What this exercise asks =
A. Check each statement against the resonator fabrication excerpt: (i) the sacrificial layer may include polycrystalline silicon; (ii) the membrane serves as a stop layer for the etching process that removes the sacrificial layer; (iii) the insulating layer may be formed on the substrate by RF magnetron sputtering. For each one, answer yes or no and quote the words of the excerpt that decide it.
B. Reproduce the portion of the resonator fabrication excerpt that begins at the words "The substrate 110 may" and stops after "sputtering or evaporation.".

After forming the etch stop material, one surface of the etch stop material is planarized, such that a portion of the membrane 130 formed on the upper surface of the sacrificial layer is exposed externally. In a process of planarizing one surface of the etch stop material, a portion of the etch stop material may be removed, and then the support member 134 may be formed by a part of the etch stop material remaining in the pattern after the portion of the etch stop material is removed. As a result of the planarization process of the etch stop material, upper surfaces of the support member 134 and the sacrificial layer may be substantially flat. The membrane 130 may function as a stop layer of the planarization process of the etch stop material.

Thereafter, the cavity 133 may be formed by an etching process in which the sacrificial layer is etched and removed after the first electrode 140, the piezoelectric layer 150, and the second electrode 160, and other possible layers are laminated. For example, the sacrificial layer may include polycrystalline silicon (Poly-Si). The cavity 133 may be located in a lower portion of the resonating unit 155 such that the resonating unit 155 composed of the first electrode 140, the piezoelectric layer 150, and the second electrode 160 may vibrate in a predetermined direction.

The substrate 110 may be composed of a silicon substrate, and the insulating layer 115 may be provided to electrically isolate the resonating unit 155 for the substrate 110 on the upper surface of the substrate 110. The insulating layer 115 may be formed of any one or any combination of any two or more of silicon dioxide (SiO2), silicon nitride (Si3N4), aluminum oxide (Al2O2), and aluminum nitride (AlN), and may be formed on the substrate 110 by chemical vapor deposition, RF magnetron sputtering or evaporation.

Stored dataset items
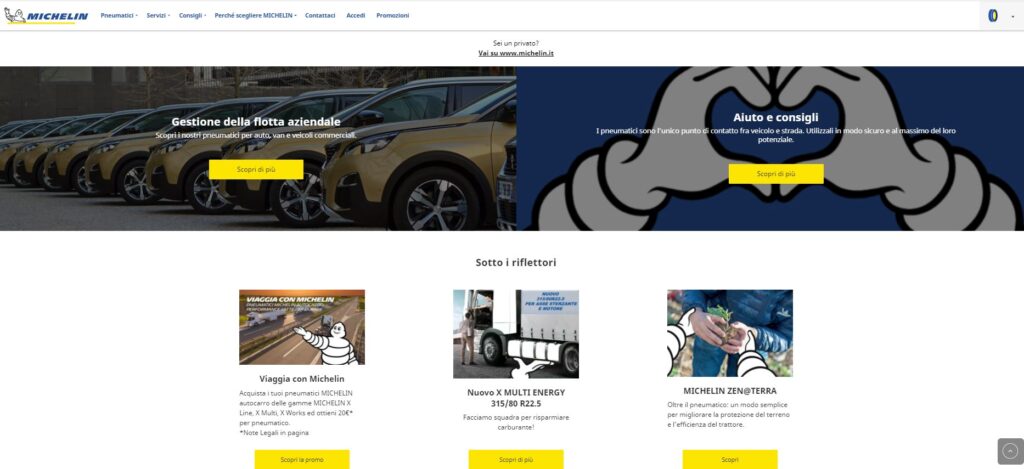Expand the Pneumatici menu

(119, 16)

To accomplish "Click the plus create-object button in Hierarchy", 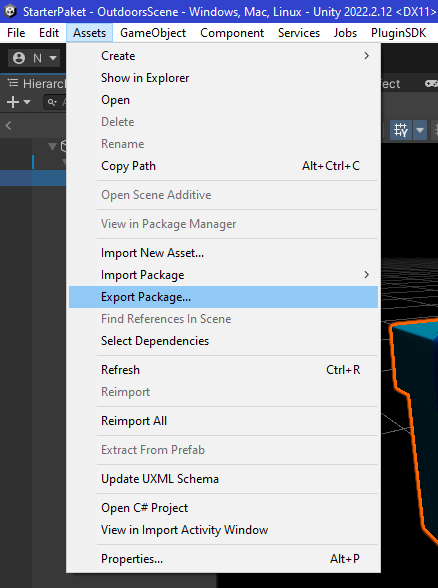I will coord(13,102).
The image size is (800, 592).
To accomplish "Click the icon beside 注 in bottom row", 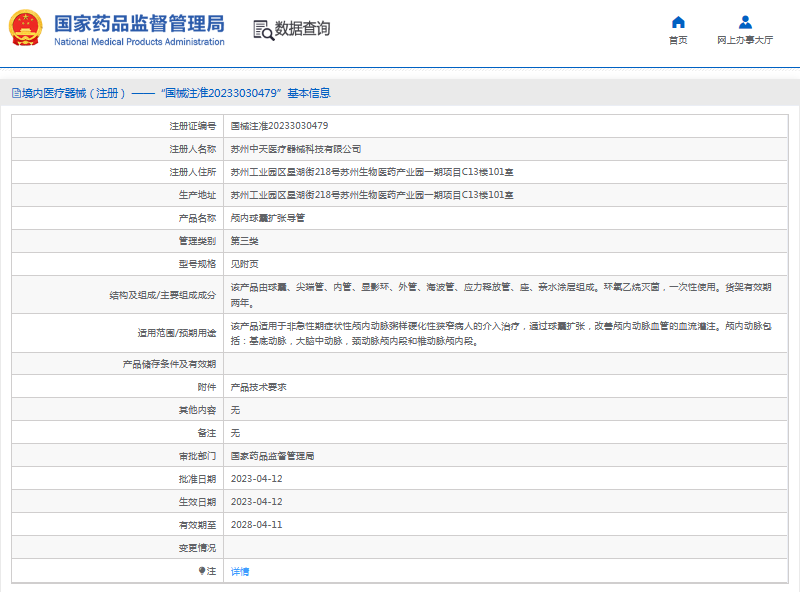I will tap(203, 569).
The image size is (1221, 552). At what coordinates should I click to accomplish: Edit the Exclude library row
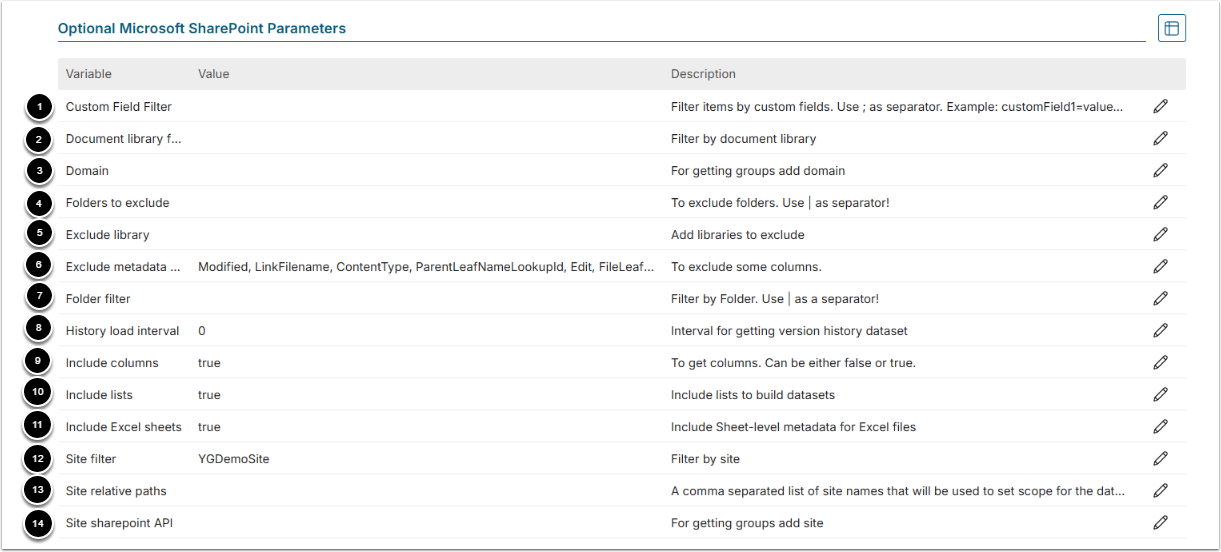tap(1160, 234)
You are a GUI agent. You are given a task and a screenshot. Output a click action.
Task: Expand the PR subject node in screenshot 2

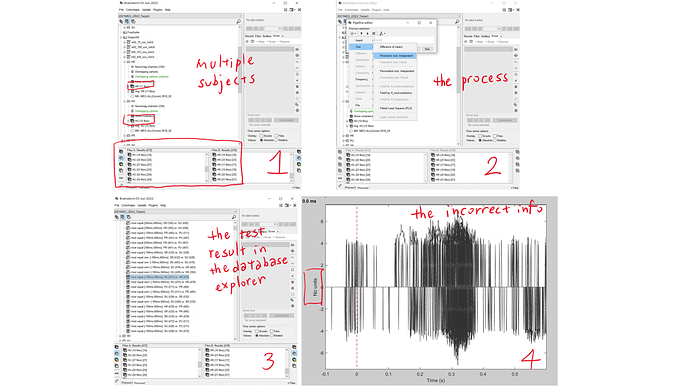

Task-by-task answers =
A.
(i) Yes: "the sacrificial layer may include polycrystalline silicon (Poly-Si)"
(ii) No: "The membrane 130 may function as a stop layer of the planarization process of the etch stop material."
(iii) Yes: "may be formed on the substrate 110 by chemical vapor deposition, RF magnetron sputtering or evaporation"

B.
The substrate 110 may be composed of a silicon substrate, and the insulating layer 115 may be provided to electrically isolate the resonating unit 155 for the substrate 110 on the upper surface of the substrate 110. The insulating layer 115 may be formed of any one or any combination of any two or more of silicon dioxide (SiO2), silicon nitride (Si3N4), aluminum oxide (Al2O2), and aluminum nitride (AlN), and may be formed on the substrate 110 by chemical vapor deposition, RF magnetron sputtering or evaporation.